Petra Braun. Foto: Eigen foto
Petra Braun. Foto: Eigen foto

Moeten we blijven herdenken?

Zes meningen
uit Nederland
én Duitsland

Door Kyra Broshuis

LICHTENVOORDE - Oost Gelre doet dit jaar voor het eerst mee aan de Nationale Bevrijdingsvuurestafette, op zaterdag 5 mei. Het vuur wordt in de nacht van 4 op 5 mei ontstoken in Wageningen bij het historische Hotel de Wereld. Daarna gaat het vuur via lopers het land in en zal het onder meer alle kernen van Oost Gelre aandoen. Het 4 en 5 Mei Comité Lichtenvoorde is druk bezig met de voorbereidingen voor deze bijzondere dag. Uiteraard wordt er op 4 mei ook in Oost Gelre aandacht geschonken aan de dodenherdenking.
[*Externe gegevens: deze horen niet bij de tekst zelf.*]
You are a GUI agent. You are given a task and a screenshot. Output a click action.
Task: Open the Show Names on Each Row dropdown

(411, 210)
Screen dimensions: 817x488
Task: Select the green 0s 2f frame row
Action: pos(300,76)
"Bevrijdingsdag is een dag van verbinden", zegt Paul Vallenduuk, lid van het comité en initiatiefnemer van het orkest van Oost Gelre dat de viering van 5 mei muzikaal zal begeleiden. Maar is dat inderdaad zo, een dag van verbinden? En geldt dat dan ook voor de vele Duitsers die in Oost Gelre te vinden zijn? Of is het nog steeds een pijnlijke kwestie voor zowel de Nederlanders als de Duitsers?
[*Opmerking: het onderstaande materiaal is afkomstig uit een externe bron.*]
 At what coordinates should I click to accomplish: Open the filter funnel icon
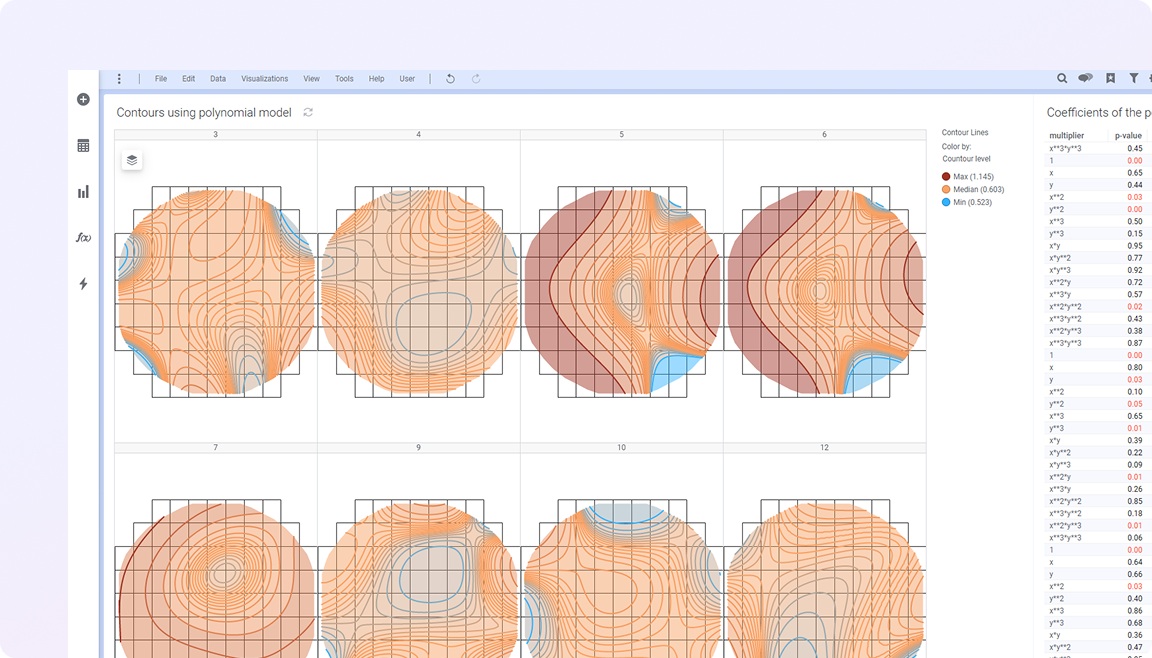(x=1134, y=78)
'Hoe komt Duitsland ooit van dit etiket af?'
Petra Braun (46), geboren en getogen in Groenlo, verhuisde in 1997 naar Duitsland. "4 en 5 mei zijn in Duitsland geen bekende data. De Duitsers zelf werden op verschillende momenten verslagen. Dat zou betekenen dat ze niet alleen stil zouden moeten staan bij een datum in Nederland, maar ook in Frankrijk, Polen enzovoorts. Persoonlijk vind ik dat het een keer afgelopen moet zijn; zolang het verleden niet het verleden kan zijn, is er geen toekomst en blijven we in de oude energie. Kijk naar Trump, hij noemt Duitsland nog steeds Nazi-Germany. Hoe komt Duitsland ooit van dit etiket af? Natuurlijk moeten we erkennen wat er allemaal gebeurd is. We weten dat dit trauma generatie op generatie invloed heeft. Daarnaast vind ik dat de Duitse slachtoffers nu vaak niet gezien worden."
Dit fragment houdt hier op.